HHS update on WannaCry and new OCR resources on reporting after cyberattacks
The AMA recently notified physicians of a global ransomware attack known as WannaCry, which jeopardized the security of computers and medical devices. The U.S. Department of Health and Human Services (HHS) is cautioning providers that it is aware of two large, multistate hospital systems that are continuing to face significant challenges to operations because of the WannaCry malware.
This is not a new WannaCry attack, but rather an effect of the virus remaining on a machine even after the machine's Windows software is patched and anti-virus software has been run. Those two activities block the virus from executing its encryption stage. However, the virus may still disrupt Windows operating systems in varying ways. For example, it may cause the device to reboot or display a "blue screen." HHS states that the virus will not spread from a machine where it still exists to a patched machine.
HHS also released new emergency contact information for the U.S. Food and Drug Administration (FDA) in the event that a practice experiences a suspected cyberattack affecting medical devices: (866) 300-4374. Reports of impact on multiple devices should be aggregated at a system/facility level.
Finally, the HHS Office of Civil Rights has released an infographic and quick-response checklist (PDF) to explain the steps a covered entity should take in response to a cyber-related security incident. It notes that covered entities must presume protected health information that is improperly accessed, acquired, used or disclosed at the time of a cyber-related security incident is a breach unless:
- The information was encrypted by the covered entity at the time of the incident.
- The entity determines through a written risk assessment that there was a low probability that the information was compromised during the breach.

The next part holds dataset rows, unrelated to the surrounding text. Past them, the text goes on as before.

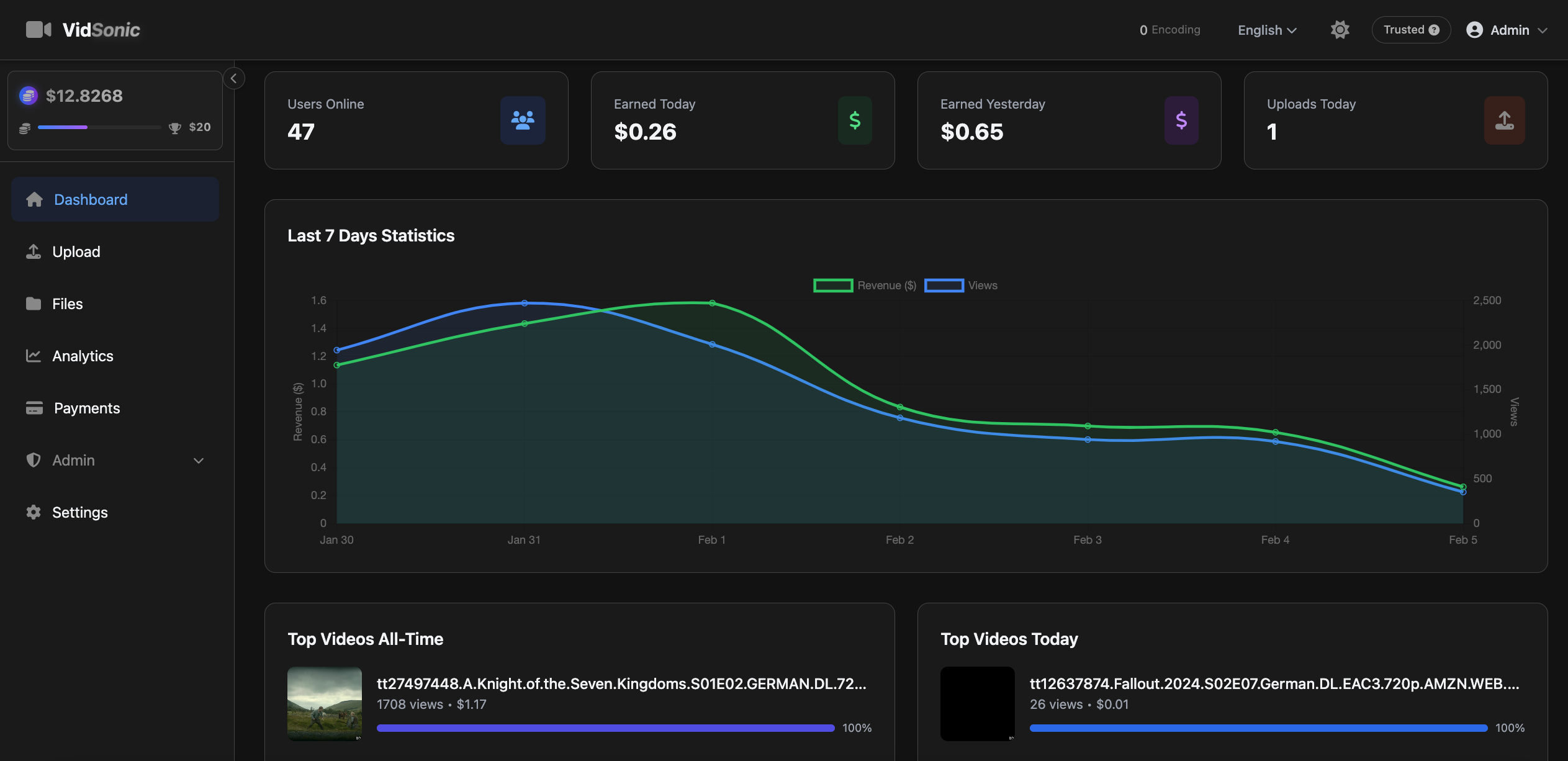Viewport: 1568px width, 761px height.
Task: Click the Users Online people icon
Action: coord(523,120)
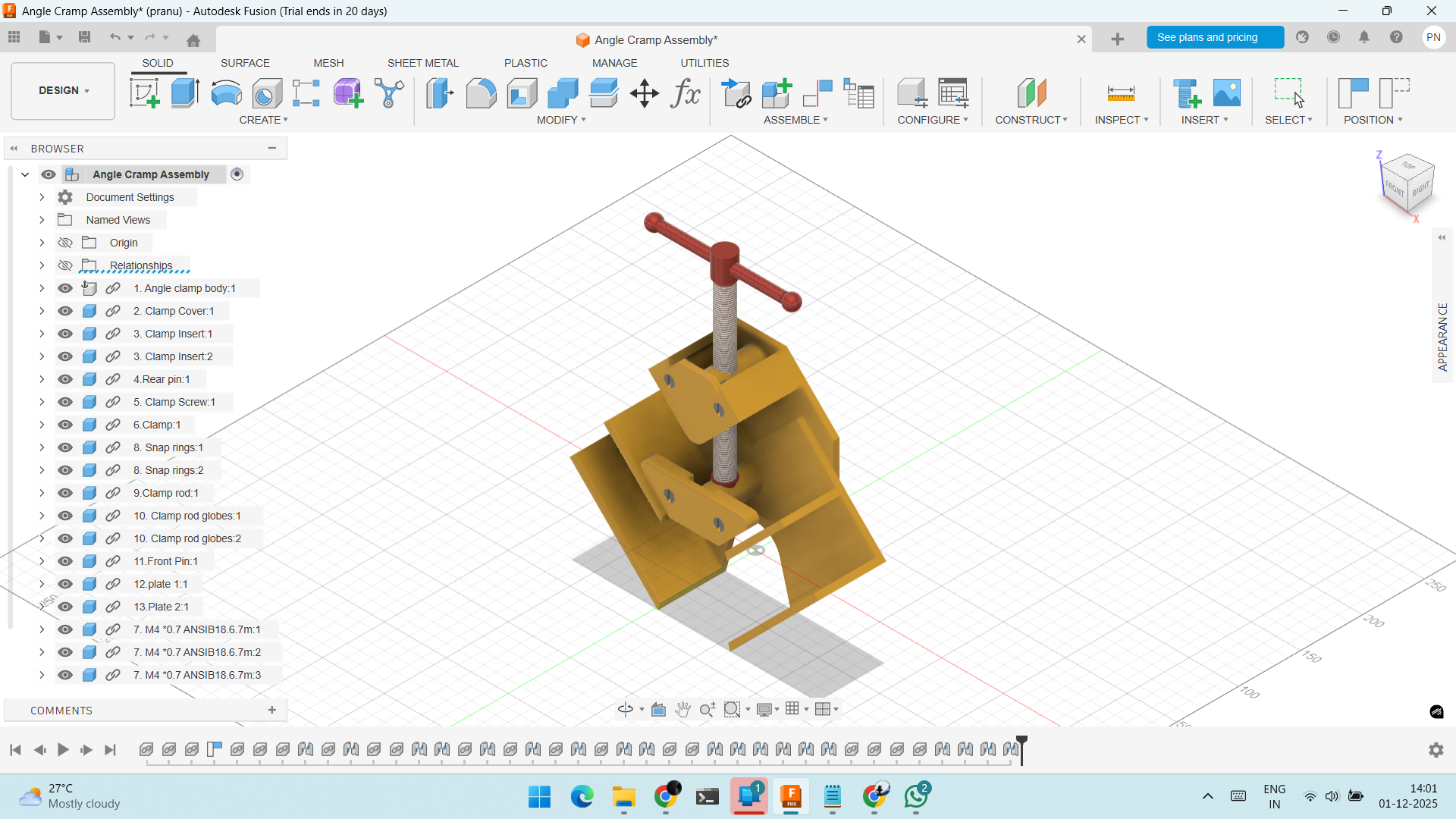This screenshot has width=1456, height=819.
Task: Click the Extrude tool icon
Action: [185, 93]
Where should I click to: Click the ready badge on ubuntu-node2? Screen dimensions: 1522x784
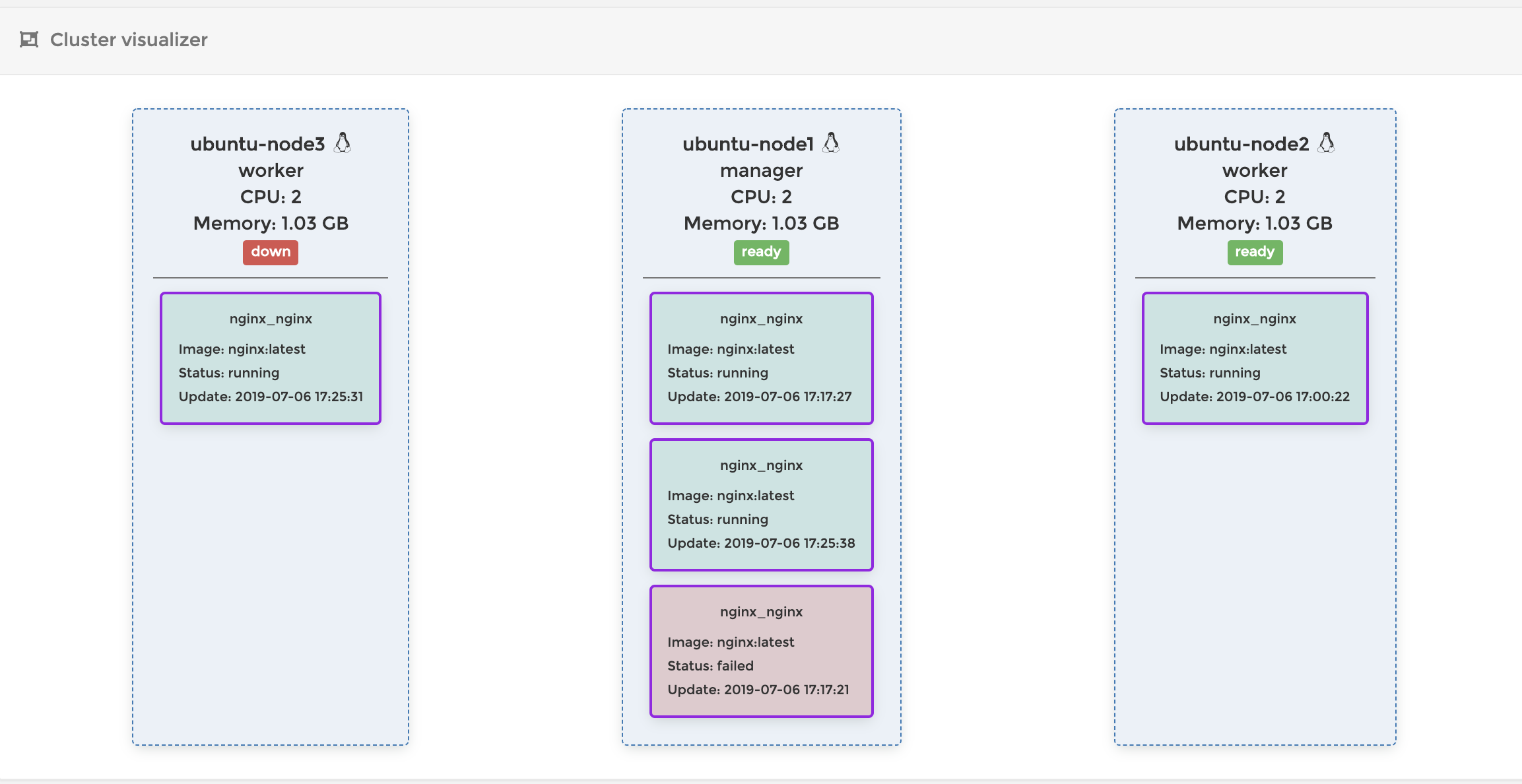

New tool available to test EHR interoperability
The ability to exchange and display relevant patient information is a major factor in how well an electronic health record (EHR) system works in your practice and supports patient care. Many physicians send and receive "summary of care" documents; however, these documents are often very long and important information—like office notes and findings—is not integrated back in to the patient's record. These issues are often a result of the EHR vendor's conformance to federal technical standards.
The AMA is a strong proponent of increasing the usability and interoperability of EHRs and continues to call on the Office of the National Coordinator for Health IT (ONC)—which manages the federal process for certifying EHRs for use in programs like Meaningful Use and the Quality Payment Program (QPP)—to require EHRs better conform to national interoperability standards.
Recently, ONC created a new scorecard tool for EHR interoperability. The ONC One Click Scorecard is designed specifically to test the quality of documents used to exchange patient health information between EHRs. This tool is the health IT equivalent of an internet speed test. The scorecard can help uncover if your EHR is properly configured to send, receive and display medical documents. In addition to providing both a numerical and letter grade, the scorecard provides a user-friendly, categorized report that pinpoints areas for improvement.
Communicating the grade and areas for improvement back to your EHR vendor can help them improve your EHR's interoperability and usability. For more information in this new tool and how to use it, please visit ONC's scorecard website and a recent ONC blog post about the tool.
AMA makes recommendations to president's opioid crisis commission
In March, President Trump established a commission to recommend federal strategies for ending the epidemic of opioid overdose deaths. Chaired by New Jersey Gov. Chris Christie, the commission will hold its first meeting on June 16, followed by a teleconference on June 26 to review a draft interim report. Commission members include Massachusetts Gov. Charlie Baker, North Carolina Gov. Roy Cooper and former Rhode Island Congressman Patrick Kennedy.
The AMA recently wrote to the commission offering eight recommendations (PDF) for federal policy and action, including:
- Increasing access to evidence-based treatment for opioid use disorders.
- Implementing the National Pain Strategy.
- Removing barriers to electronic prescribing of controlling substances.
- Improving access to the overdose reversal drug naloxone.
- Integrating solutions to the opioid epidemic into federal payment programs.
The AMA also urged the commission to support continued Medicaid coverage for patients who need treatment for pain and/or opioid use disorder. Information about the commission and its meetings is available on the White House website.